There is a templating system for the web pages and their text strings, which is
explained in the I18n section.
*Converter
The Converter module knows how to take documents in various formats and convert them
into the Lampadas standard output format, DocBook XML.
=Module Dependencies=
<programlisting>
Website----HTML----------+
|
Converter-----+
|
AutoMirror----+
|
Mirror--------+
|
Lintadas---DataLayer-----Database
</programlisting>
The Log and Config modules can be freely referenced and used by any other module, so
to keep things simple they have been omitted from this diagram.

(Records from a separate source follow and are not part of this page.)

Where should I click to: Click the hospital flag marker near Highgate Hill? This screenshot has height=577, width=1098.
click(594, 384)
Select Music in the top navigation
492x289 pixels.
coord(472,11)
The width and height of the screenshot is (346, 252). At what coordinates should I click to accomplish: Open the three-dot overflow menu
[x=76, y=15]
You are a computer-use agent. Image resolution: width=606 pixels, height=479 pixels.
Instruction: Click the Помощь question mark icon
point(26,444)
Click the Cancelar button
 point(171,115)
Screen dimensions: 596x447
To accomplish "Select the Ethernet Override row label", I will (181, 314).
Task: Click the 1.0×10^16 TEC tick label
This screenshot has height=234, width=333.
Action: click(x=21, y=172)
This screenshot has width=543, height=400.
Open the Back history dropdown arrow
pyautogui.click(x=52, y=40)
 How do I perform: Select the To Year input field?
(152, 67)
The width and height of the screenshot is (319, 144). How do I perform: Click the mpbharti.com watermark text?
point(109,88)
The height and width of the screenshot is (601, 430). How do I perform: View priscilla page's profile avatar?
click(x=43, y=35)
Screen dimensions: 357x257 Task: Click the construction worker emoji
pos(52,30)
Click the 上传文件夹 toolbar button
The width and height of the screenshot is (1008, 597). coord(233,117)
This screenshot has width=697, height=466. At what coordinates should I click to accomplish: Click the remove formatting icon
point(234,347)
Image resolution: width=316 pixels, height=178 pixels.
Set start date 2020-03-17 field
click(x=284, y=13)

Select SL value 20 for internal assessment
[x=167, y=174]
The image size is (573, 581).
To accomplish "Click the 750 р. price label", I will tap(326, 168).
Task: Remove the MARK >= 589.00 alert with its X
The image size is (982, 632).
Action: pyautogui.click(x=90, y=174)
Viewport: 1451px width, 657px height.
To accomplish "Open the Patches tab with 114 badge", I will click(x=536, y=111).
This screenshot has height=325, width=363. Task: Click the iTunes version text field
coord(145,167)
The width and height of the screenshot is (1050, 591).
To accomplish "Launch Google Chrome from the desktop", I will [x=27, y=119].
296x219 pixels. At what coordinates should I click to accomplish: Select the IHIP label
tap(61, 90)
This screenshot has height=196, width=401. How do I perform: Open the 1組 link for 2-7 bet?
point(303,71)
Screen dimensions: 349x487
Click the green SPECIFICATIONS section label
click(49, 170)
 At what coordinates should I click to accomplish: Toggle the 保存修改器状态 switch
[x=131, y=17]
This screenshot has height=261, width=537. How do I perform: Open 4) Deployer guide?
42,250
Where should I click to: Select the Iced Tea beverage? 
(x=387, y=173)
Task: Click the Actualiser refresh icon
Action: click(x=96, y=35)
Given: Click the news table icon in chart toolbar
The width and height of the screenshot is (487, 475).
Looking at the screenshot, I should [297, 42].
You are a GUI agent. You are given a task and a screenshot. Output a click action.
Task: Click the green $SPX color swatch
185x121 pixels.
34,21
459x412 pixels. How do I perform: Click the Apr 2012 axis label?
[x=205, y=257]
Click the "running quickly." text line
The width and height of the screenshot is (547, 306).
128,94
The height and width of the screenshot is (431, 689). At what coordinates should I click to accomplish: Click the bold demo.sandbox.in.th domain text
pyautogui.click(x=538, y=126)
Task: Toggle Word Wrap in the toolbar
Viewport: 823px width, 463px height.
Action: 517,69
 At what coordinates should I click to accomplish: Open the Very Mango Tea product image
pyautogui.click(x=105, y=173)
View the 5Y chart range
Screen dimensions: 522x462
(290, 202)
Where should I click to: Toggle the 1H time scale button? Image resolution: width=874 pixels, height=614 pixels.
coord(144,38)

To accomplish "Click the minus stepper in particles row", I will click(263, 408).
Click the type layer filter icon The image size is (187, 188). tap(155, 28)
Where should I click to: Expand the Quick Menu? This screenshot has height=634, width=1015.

The other modules, however, have distinct relationships that must be understood and
followed.
The highly modular structure of the system was carefully design to isolate
functionality. This makes the system much more easily extensible and much more
flexible.
This diagram shows the relationships between the core modules that make up Lampadas.
As the diagram indicates, the DataLayer is the key module. It provides access to
the underlying database through an object hierarchy. Additional modules are built
on top of the DataLayer which implement specific functionality. Each of these can
be consider an "extension" of the system, and any number of them could be constructed.
=Internationalization|i18n=
Internationalization, or i18n for short, means support for multiple languages.
Localization, or l10n for short, is the process of adding the translations for a particular
language.
Lampadas fully supports i18n by storing strings in the database in Unicode. The DataLayer
module does not perform any localization, but returns in its data sets all possible
translations and strings. Objects which have multiple translated strings will have a
child object called I18n, which is a dictionary object. That dictionary contains an object
for each translation that is available. Each of those objects has a property for each
string the parent object needs. For example, for Class object has the following structure:
Class['HOWTO'].I18n['EN'].Name = 'HOWTO'
Class['HOWTO'].I18n['EN'].Description = 'HOWTO do something in Linux'
=Strings=
The string and string_i18n tables hold localized strings that are displayed on the web
page and elsewhere. Each string is named with a short text name, and the names use the
following conventions:
tpl-* a page template
pg-* a page for the website
mi-* a menu item
We may need to go with something more sophisticated, i.e., a separate table for pages
and templates, but we'll see about that as development goes along.
When a string contains a string delimited with pipe characters, like "|header|", it
replaces that string with the named string. This is how pages are build from page templates.
Nesting can be to any arbitrary depth, but cannot be recursive for obvious reasons.
If you need to use an actual pipe character, escape it like this: "\|".